Faut-il qu’elle en ait, de ces charmes qui firent les délices de nos pères de 1830, pour qu’elle ait pu obtenir de M. C…, qui était renommé pour ne pas attacher ses chiens avec des saucisses, cinquante mille francs par mois, autant que M. Loubet.

À ce qu’il paraît, cette dotation princière n’était pas suffisante pour la vieille hétaïre.

De l’ancienne école, elle ne sacrifiait pas à Lesbos. Elle prit un jeune amant aimable, titré ; elle le combla de faveurs, la vieille chatte le câlinait, c’était de l’amour pur, le petit chou-chou à sa mémère était choyé, pomponné, adulé. Le financier, qui ne voulait pas que la vieille, qu’il considérait comme son capital, distribuât le moindre dividende, venait à la villa, à l’improviste, sur yacht, en voiture, ou quelquefois en omnibus. Cela ne faisait pas le compte de l’antique rivale de Mogador. Elle organisa un service original pour être prévenue à temps de l’arrivée de M. C…

Un homme à elle se tenait en permanence sur le pont d’Argenteuil, un second était à la gare du chemin de fer, un troisième surveillait la route.

Ces hommes étaient en faction jour et nuit. Mais, hélas ! on ne pense pas à tout.

Un jour arriva un haquet chargé de pièces de vin que lui adressait M. C… Ce fut elle qui reçut le camionneur. Le vin placé en cave par les tonneliers, le camionneur entra dans la salle à manger pour faire signer sa feuille. Le sigisbée de la vieille était moelleusement assis dans un confortable fauteuil.

Elle signa, puis tira son porte-monnaie pour donner le traditionnel pourboire.
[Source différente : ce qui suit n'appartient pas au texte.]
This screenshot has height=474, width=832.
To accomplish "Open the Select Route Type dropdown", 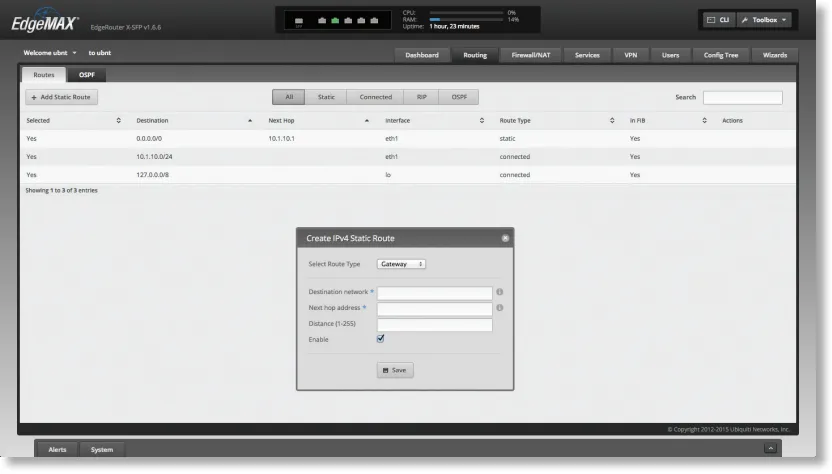I will pyautogui.click(x=402, y=264).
Elle n’avait que de l’or !

– Bébé, dit-elle à son jeune amant, donnez donc cent sous à ce brave homme.

– C’est beaucoup, dit Bébé, chez qui le Juif reparut.

– Non ! dit-elle, donnez, c’est M. C… qui danse.

Le camionneur, qui assistait impassible à ce colloque, tendit la main gauche, et, de la main droite, il enleva prestement sa perruque et ses lunettes… Tableau ! C'était M. C…

La vieille se trouva mal, la ressource des femmes dans l'embarras ; quant au jeune homme, il s'enfuit. M. C…, furieux, réduisit la pension de cinquante mille francs par mois à vingt mille francs.

Le petit lapin bleu habite aujourd'hui une jolie maison à Asnières. Sur le fronton les passants peuvent lire :


PENE EREXIT DOMUM


Pour quelles raisons M. C… ne la planta-t-il pas là pour reverdir ?

C'est qu'il y avait un cadavre, qu'elle seule avait su le faire vibrer pour contenter sa passion.

Une parenthèse afin de bien démontrer le caractère fantasque de Rose.

Le beau D…, lieutenant des Cent-Gardes, avait une passion terrible pour Rose. Il la suivait, la poursuivait sans cesse, l'assiégeait en un mot; on ne sait pourquoi elle lui tenait rigueur.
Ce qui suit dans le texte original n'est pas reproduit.